(Beginning of Provided material)
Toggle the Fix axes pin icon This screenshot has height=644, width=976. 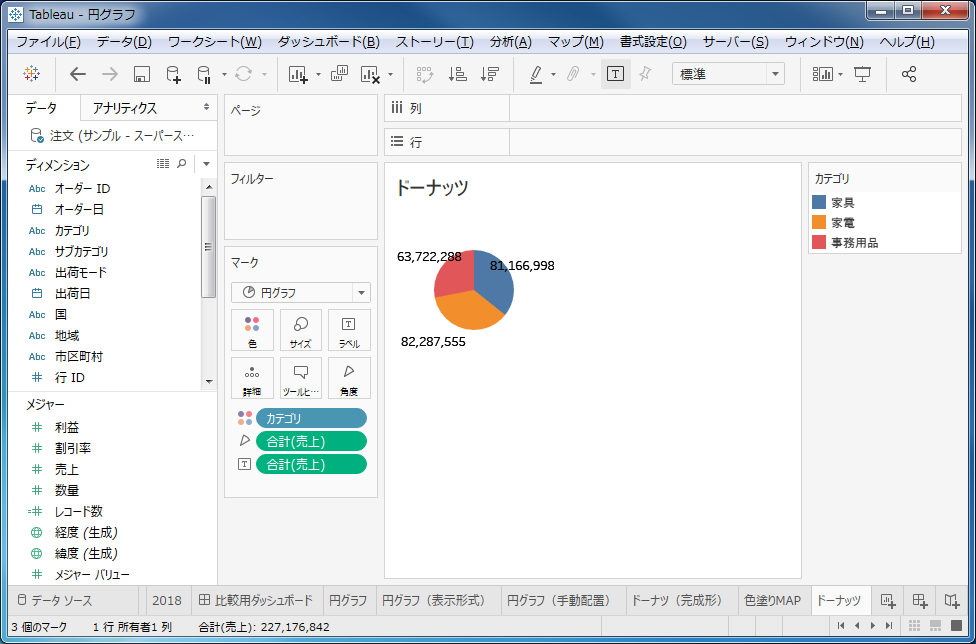pos(645,74)
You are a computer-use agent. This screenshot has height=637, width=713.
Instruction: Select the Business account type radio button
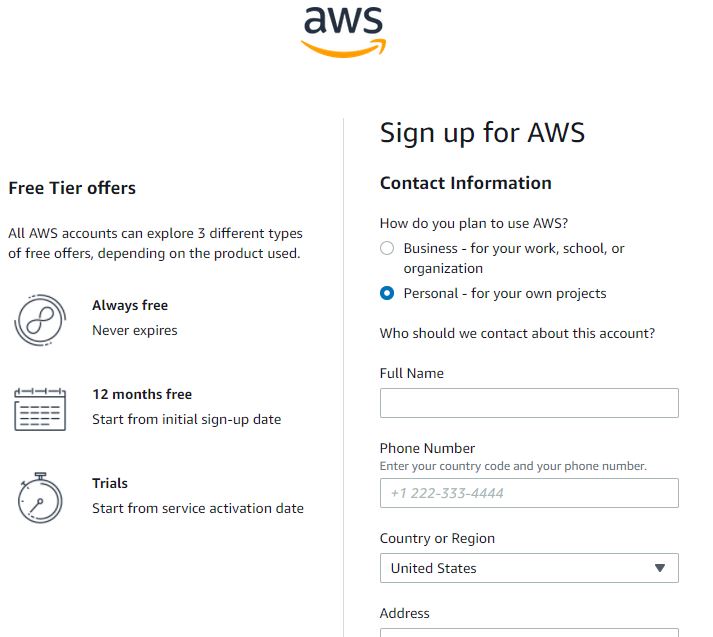[387, 249]
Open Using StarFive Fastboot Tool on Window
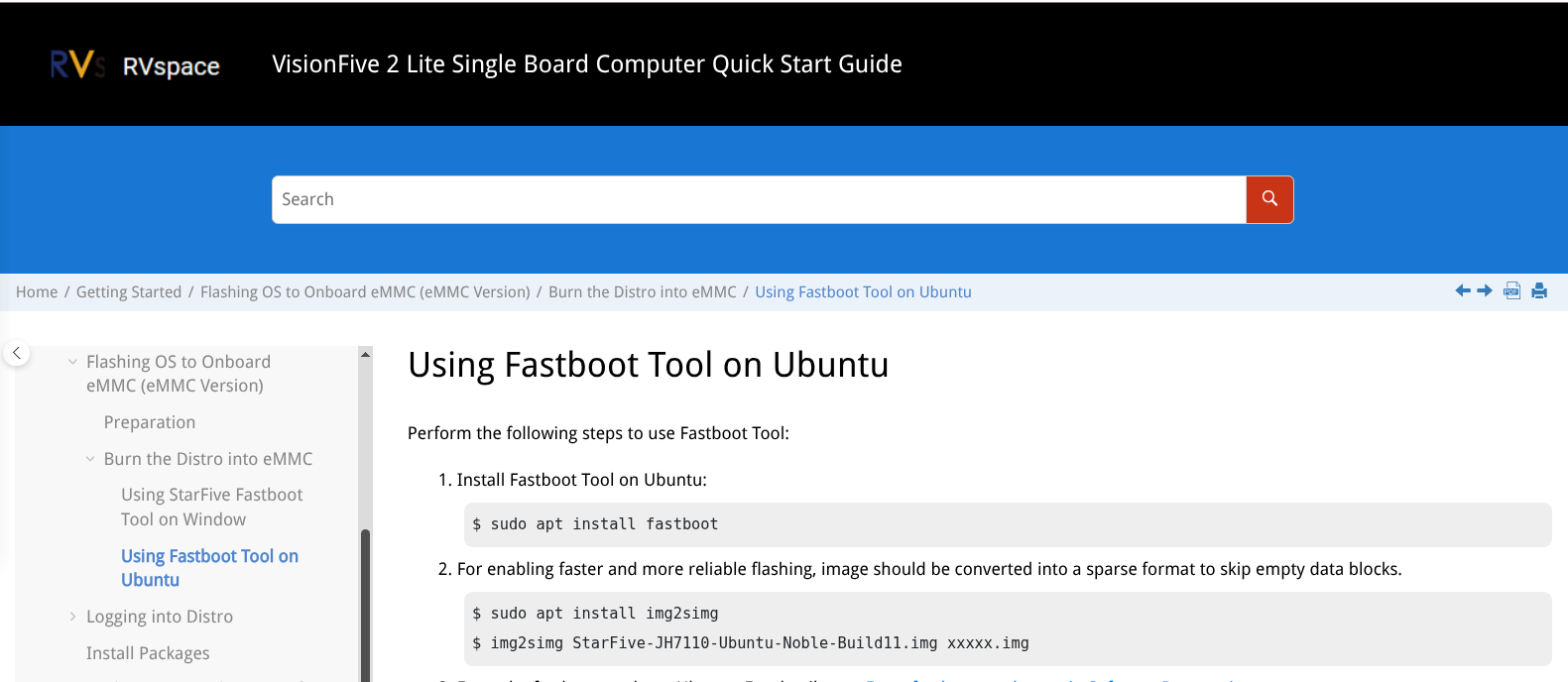 point(211,507)
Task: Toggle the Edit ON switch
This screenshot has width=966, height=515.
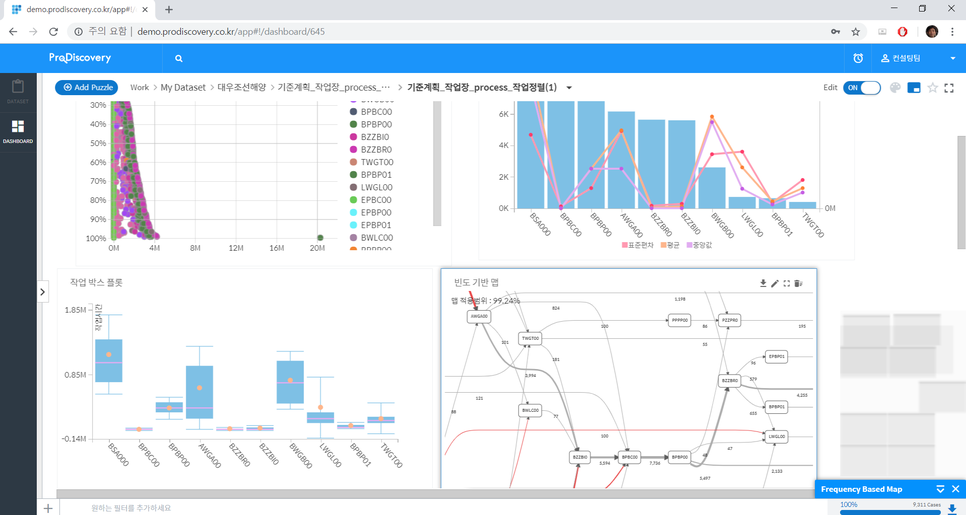Action: pyautogui.click(x=862, y=88)
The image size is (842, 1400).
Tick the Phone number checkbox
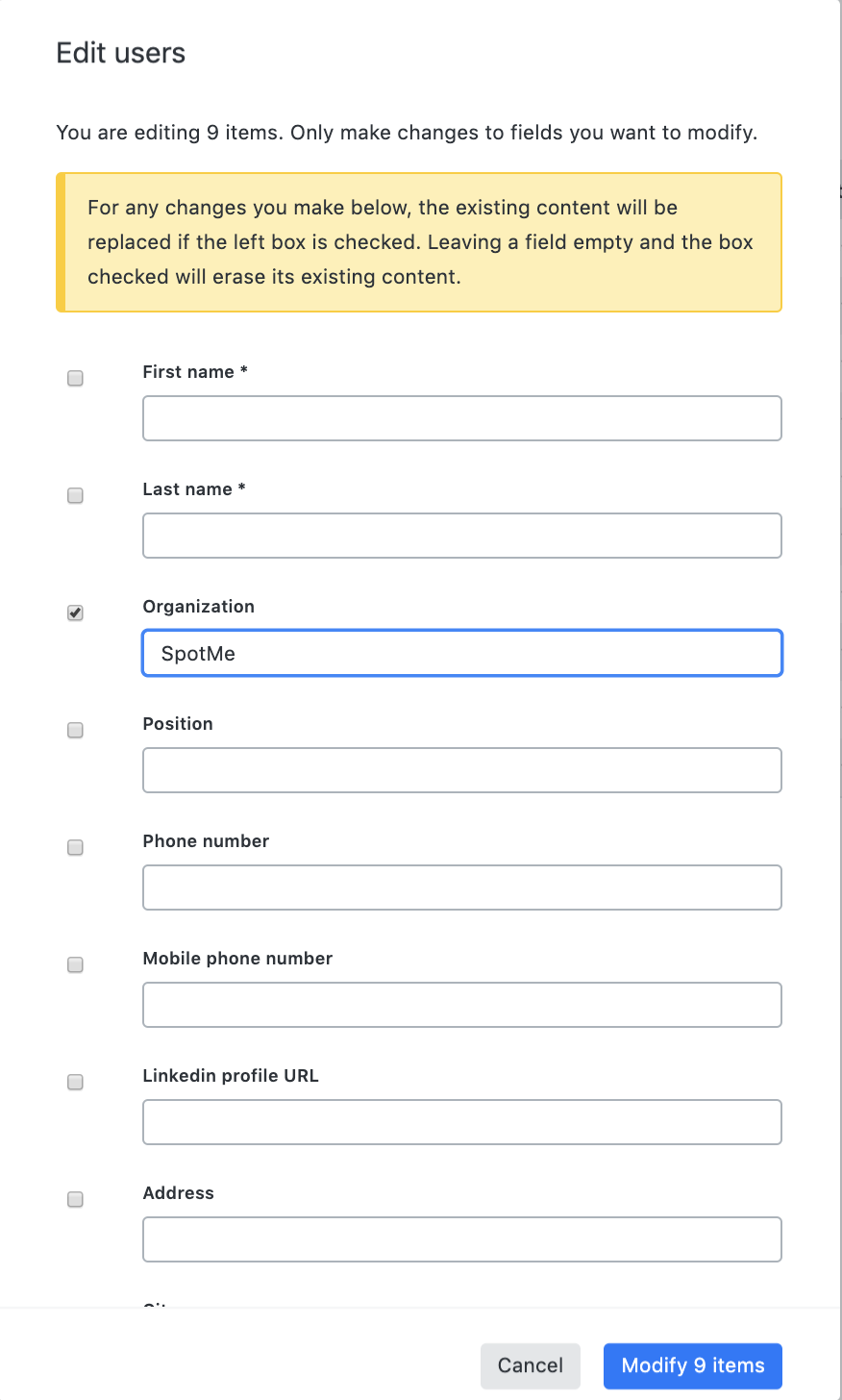(x=75, y=848)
(End of Provided material)
#### [Prompt]
Your answer must consist only of the lines from the one containing "Open Using StarFive Fastboot Tool on Window" through the end of the entries, restated word for word, with no pictures.

#### [Exercise result]
Open Using StarFive Fastboot Tool on Window
 point(211,507)
Task: Toggle the Edit ON switch
This screenshot has width=966, height=515.
Action: pyautogui.click(x=862, y=88)
The image size is (842, 1400).
Tick the Phone number checkbox
(x=75, y=848)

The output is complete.